Post by AFJ Garner » Tue Jul 26, 2011 2:22 pm

Moderators note -- Split off from parent to eradicate the scourge of the meandering thread
sluggo wrote: Hey it's just a small matter of software. Why not code it up, try it out, and see whether it adds value? If so, boom shakka lakka lakka boom! You've improved your edge in a way that few others can. Because it involves writing software, a scary monster that terrifies most people. They won't write code and won't hire someone to do it for them, either.

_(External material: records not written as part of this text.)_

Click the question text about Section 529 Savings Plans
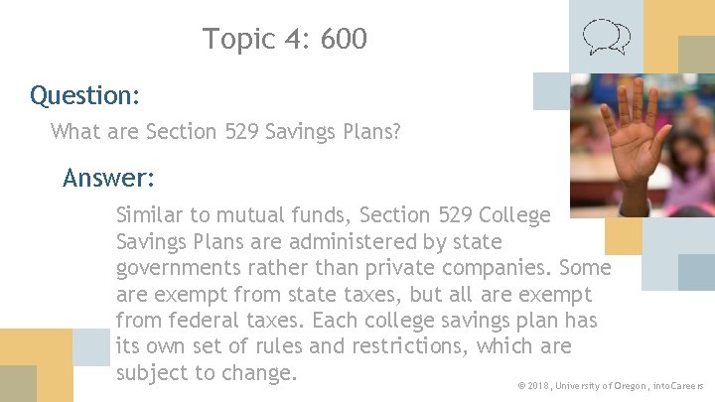715x402 pixels. [x=225, y=131]
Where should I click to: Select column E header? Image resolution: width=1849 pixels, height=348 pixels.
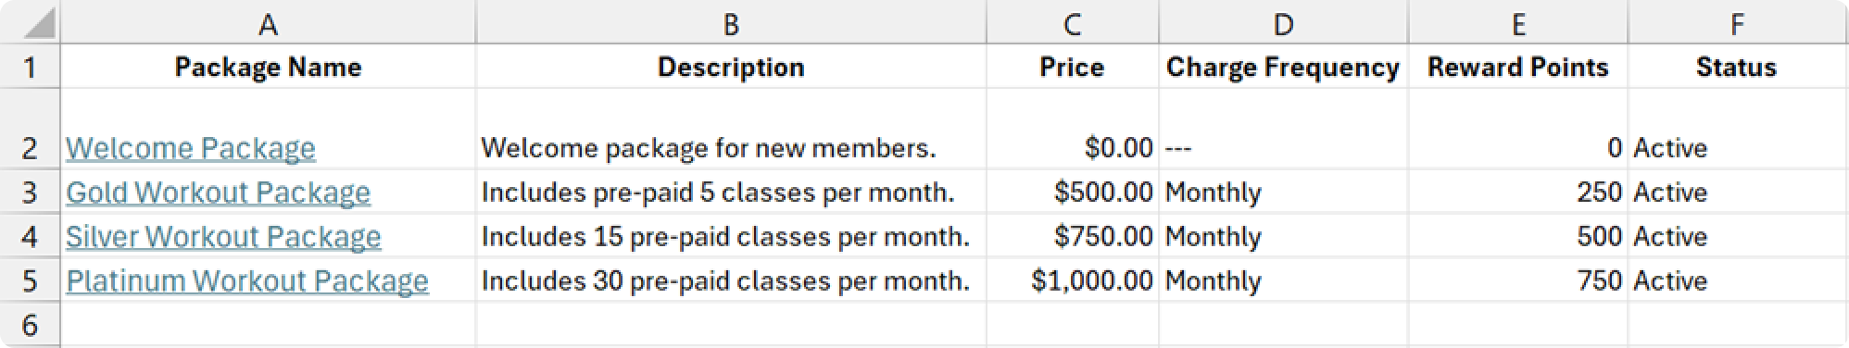(x=1518, y=24)
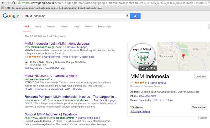Click the browser forward arrow
Screen dimensions: 210x128
tap(9, 3)
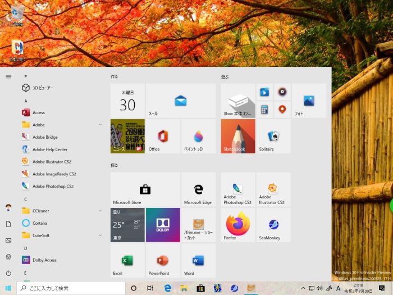
Task: Open the SketchBook tile
Action: click(x=238, y=136)
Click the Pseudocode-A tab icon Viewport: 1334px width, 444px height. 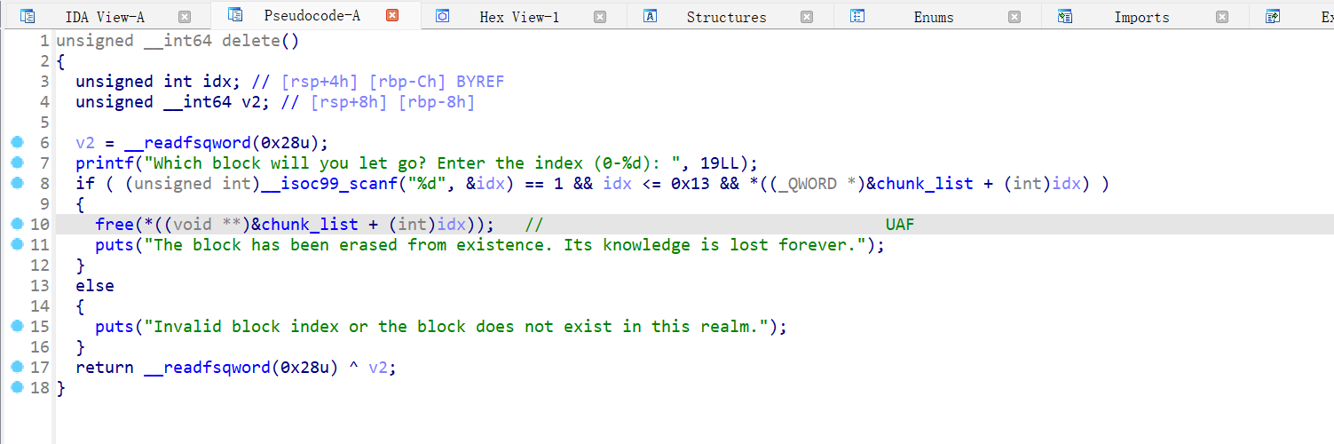[234, 15]
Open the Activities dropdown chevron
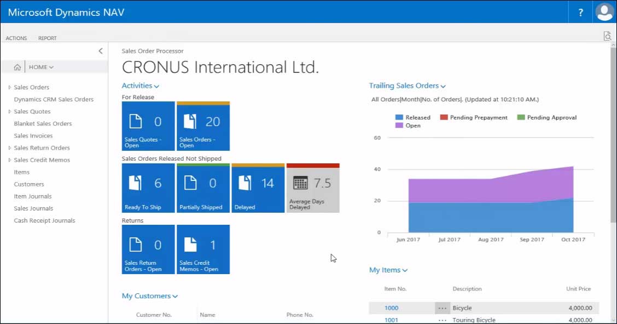The height and width of the screenshot is (324, 617). point(156,86)

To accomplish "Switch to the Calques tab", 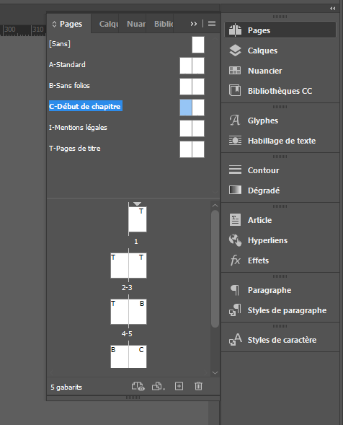I will [x=108, y=24].
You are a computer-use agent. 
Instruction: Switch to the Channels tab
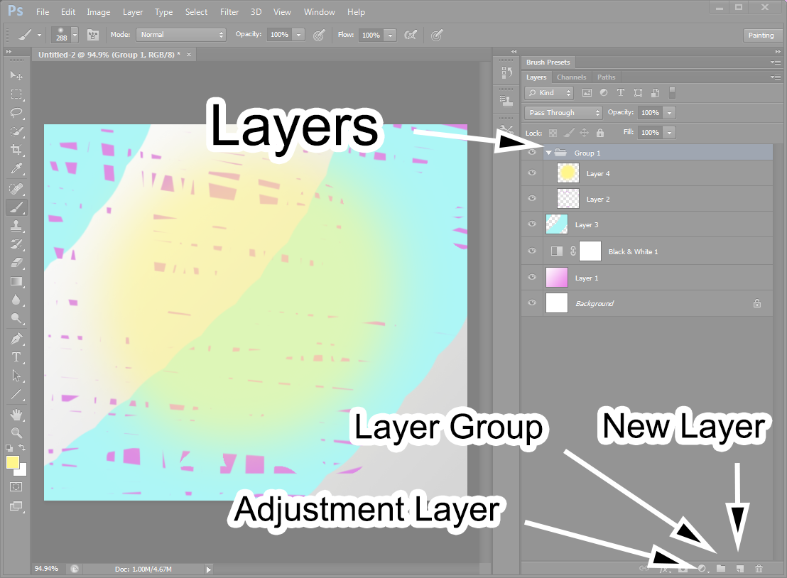571,77
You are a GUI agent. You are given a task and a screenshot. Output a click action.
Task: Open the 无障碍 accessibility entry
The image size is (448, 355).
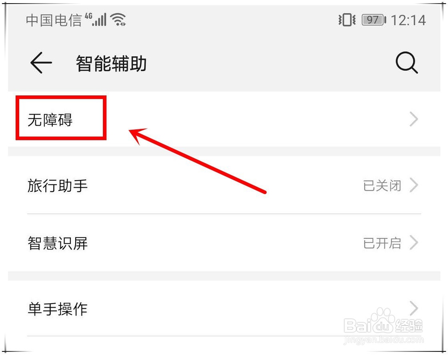tap(224, 119)
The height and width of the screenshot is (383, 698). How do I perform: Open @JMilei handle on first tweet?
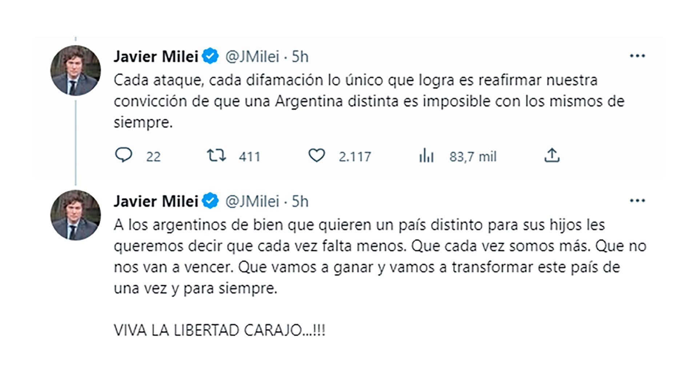pyautogui.click(x=252, y=57)
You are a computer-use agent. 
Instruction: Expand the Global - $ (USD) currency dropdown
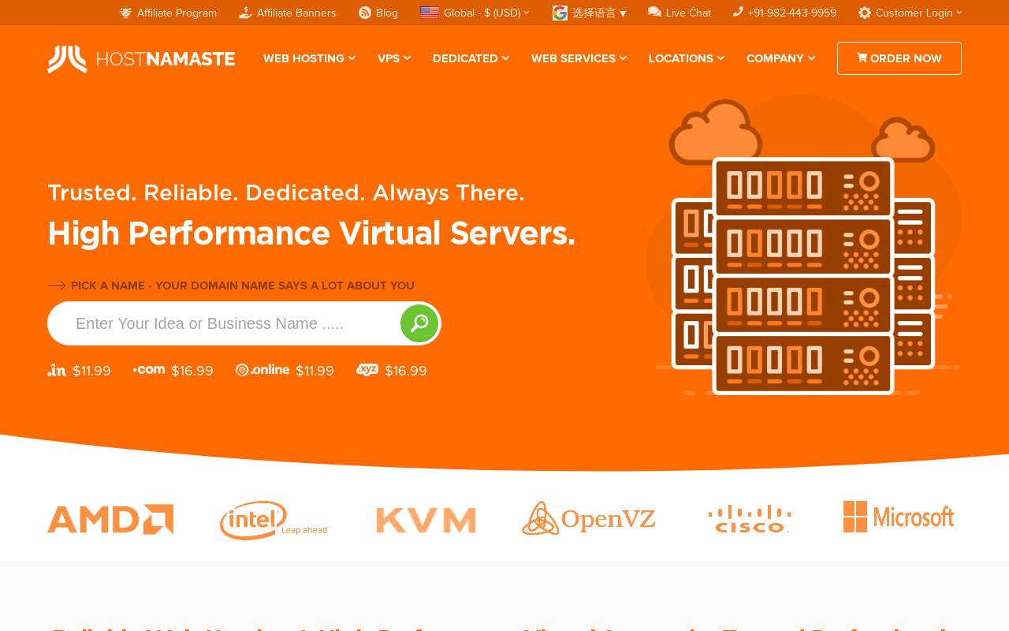(475, 13)
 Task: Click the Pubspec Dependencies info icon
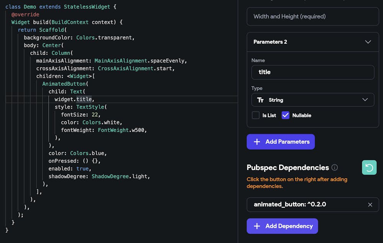335,167
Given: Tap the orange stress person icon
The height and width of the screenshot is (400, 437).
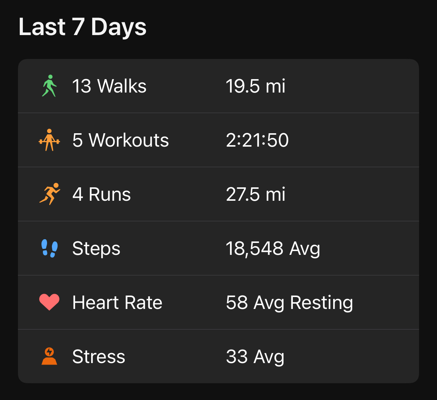Looking at the screenshot, I should point(49,356).
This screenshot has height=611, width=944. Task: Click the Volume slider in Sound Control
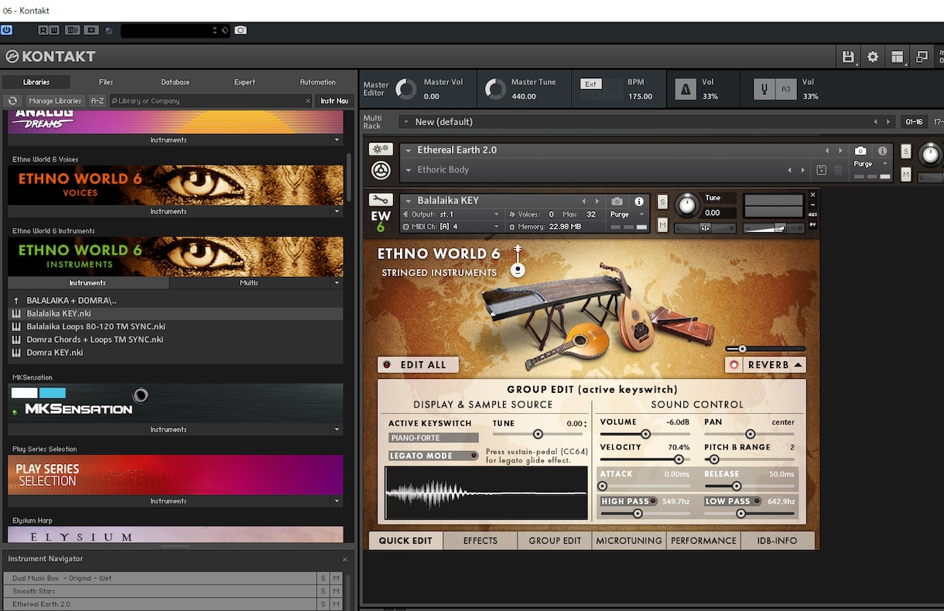[x=645, y=434]
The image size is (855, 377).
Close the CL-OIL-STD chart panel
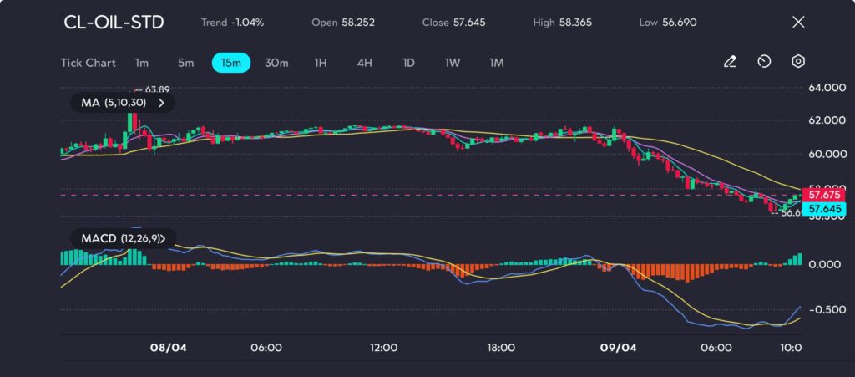[798, 23]
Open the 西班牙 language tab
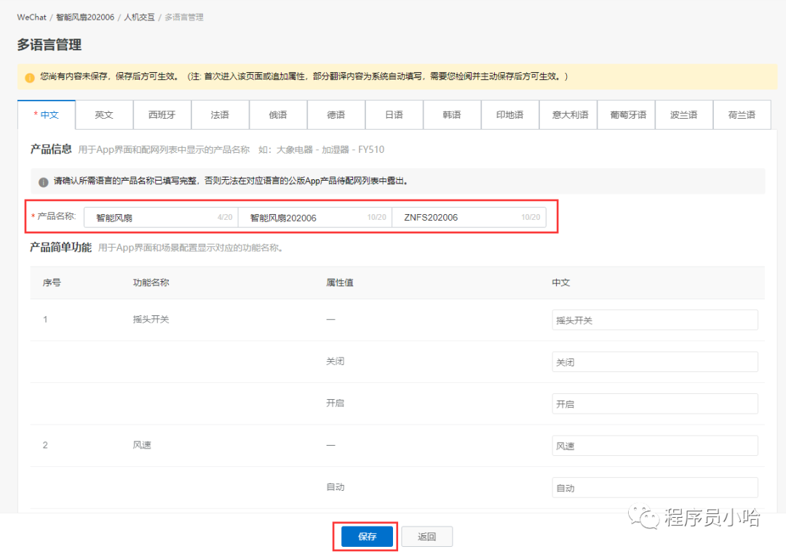Viewport: 786px width, 552px height. [x=162, y=115]
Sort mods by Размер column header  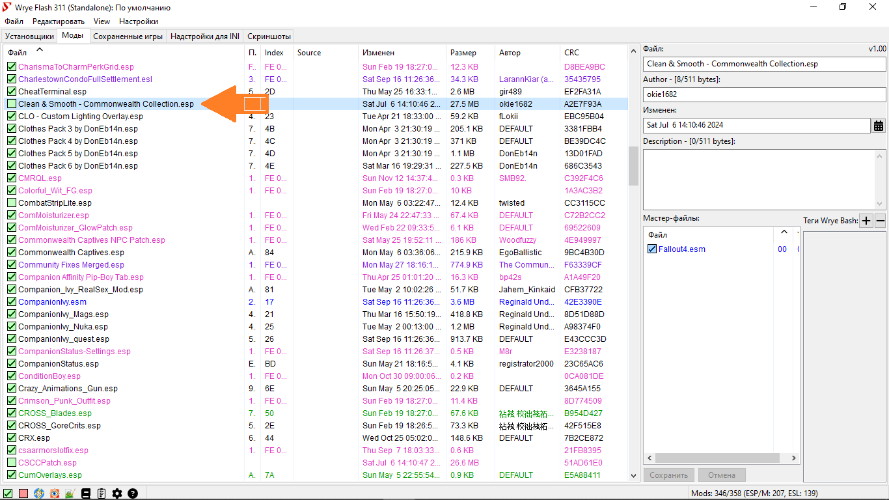pyautogui.click(x=463, y=53)

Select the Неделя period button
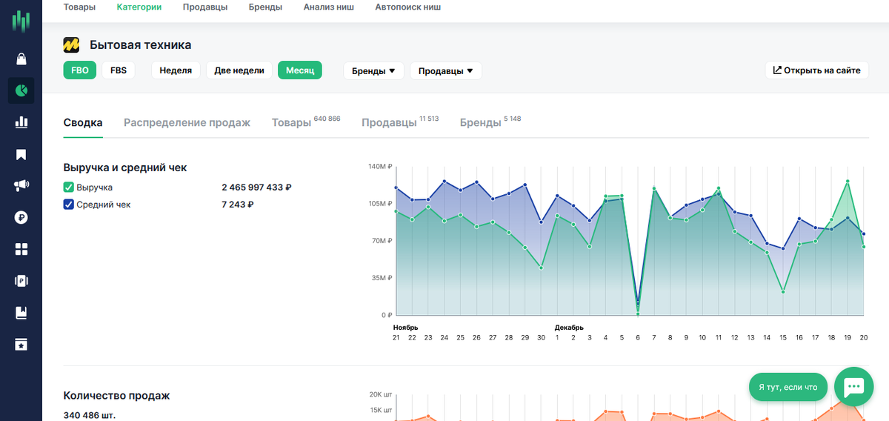click(x=176, y=70)
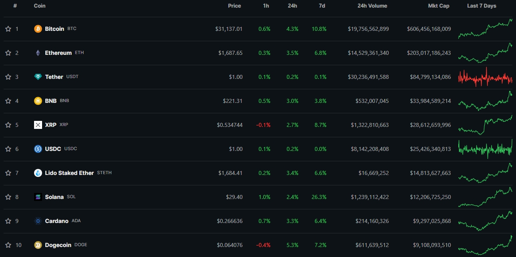516x257 pixels.
Task: Toggle favorite star for Ethereum
Action: (x=8, y=53)
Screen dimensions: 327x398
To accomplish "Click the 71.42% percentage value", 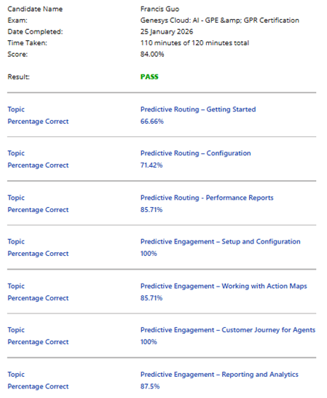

Very valid comment. Having someone else write the software is beyond the scope of most private traders however. The only sensible option is to learn a programming language and programming from scratch. It is an uphill task but once the hill has been climbed you need never look back. You need not fear your software of choice becoming unavailable to you because of licensing problems and the policy of vendors/ licencors. You can ensure you can continue to run your system even if you lose your Mechanica dongle and Bob Spears has packed up shop. You need not worry about phoning home on the internet from TB. You can create your own (perhaps simplified) contract rolling software.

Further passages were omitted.